25 personnes tuées sous le régime libéral

Dans son rapport annuel 2012 sur la situation des droits humains, au Sénégal, la section locale d’Amnesty International a révélé que durant le règne du régime sortant, 25 personnes ont été victimes d’usage excessif de la force. «Au moins 25 personnes sont décédées du fait de la torture, du mauvais traitement ou d’un usage excessif de la force par les forces de sécurité pendant les douze ans qu’a duré le régime du Président Abdoulaye Wade, dont sept pendant la période électorale (janvier à mars 2012. Très peu de ces cas, malgré leur gravité, ont fait l’objet de poursuites judiciaires ayant abouti à des condamnations», a indiqué Seydi Gassama, directeur d’Amnesty Sénégal. Qui a ajouté qu’aucune peine de prison ferme n’a été prononcée contre des membres des forces de sécurité, sauf pour quelques-uns. Cela,  «parce que des ordres de poursuite n’ont pas été délivrés par le ministère de tutelle». En effet, dans la plupart des cas, comme le meurtre de Malick Bâ de Sangalkam, l’attente d’un ordre de poursuite explique la lenteur dans l’ouverture d’une information judiciaire.   

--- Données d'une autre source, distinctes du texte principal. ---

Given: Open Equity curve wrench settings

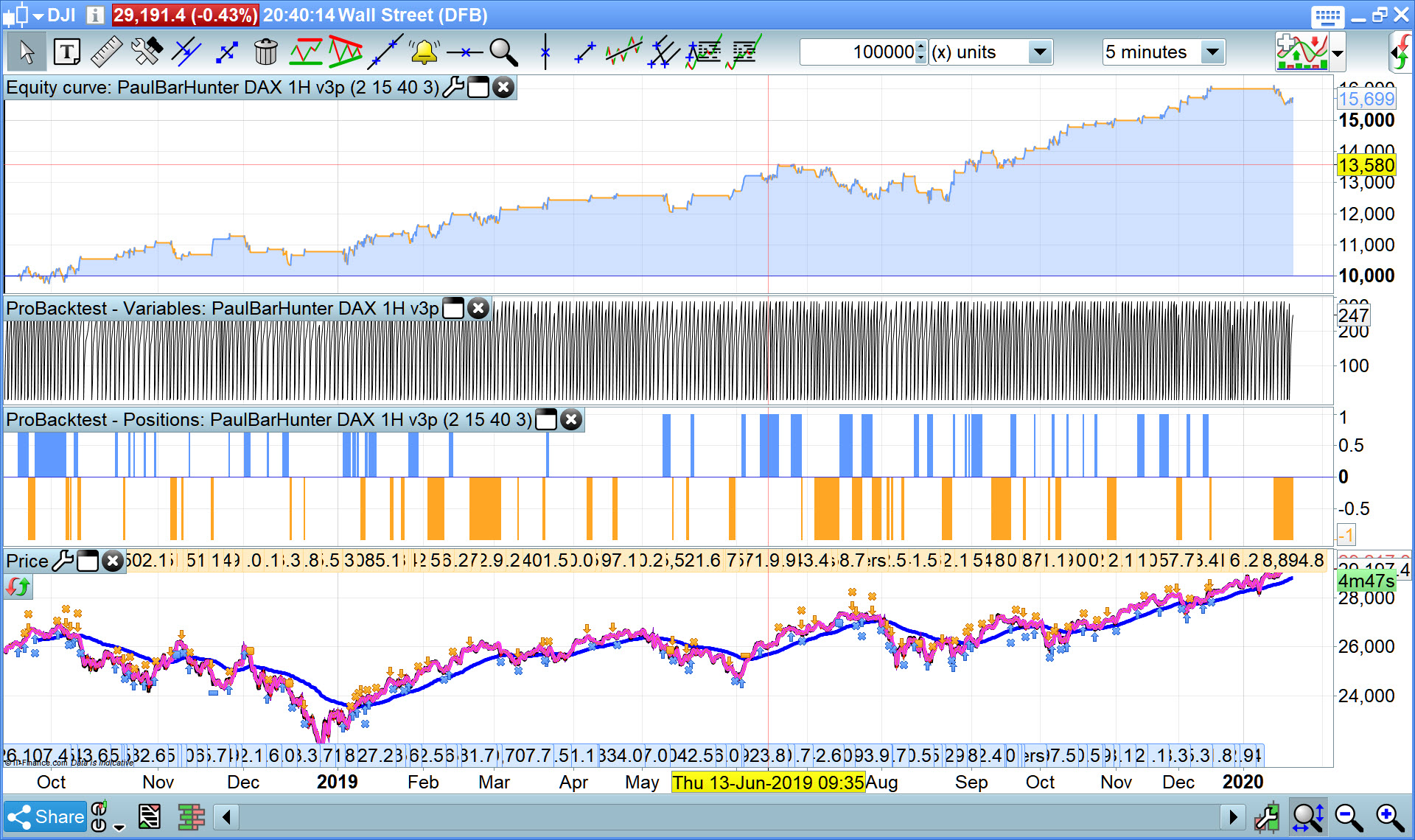Looking at the screenshot, I should click(x=453, y=88).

Le 31 janvier 2001 survenait la mort de l’étudiant Balla Gaye, au sein du campus universitaire, à la suite d’une manifestation d’étudiants. Une affaire toujours restée non élucidée, eu égard au fait que les présumés tortionnaires ont été mis hors de cause, à la suite de leur procès. Ensuite, il y a eu le cas d’Alioune Badara Mbengue qui a été torturé à mort, le 12 juillet 2002, par six gardes de la Maison d’arrêt de Rebeuss. Puis, la mort de Mamadou Sina Sidibé, le 23 décembre 2008. L’année 2007 s’est distinguée par le décès de Dominique Lopy au commissariat urbain de Kolda (le 13 avril) et celui d’Alioune Badara Diop à Ndorong, dans la région de Kaolack, le 13 décembre 2007. L’année suivante a été caractérisée par les émeutes de Kédougou (23 décembre 2008) ayant occasionné deux morts, tombés sous les balles des forces de sécurité. Le soulèvement des jeunes de cette localité se justifiait par une révolte pour dénoncer leurs difficiles conditions de vie dans une région très pauvre, malgré les innombrables richesses naturelles dont elle dispose. Mais les 19 personnes condamnées à des peines d’emprisonnement allant jusqu’à 10 ans de prison pour «complot contre la sûreté de l’Etat» finiront par bénéficier d’une grâce présidentielle.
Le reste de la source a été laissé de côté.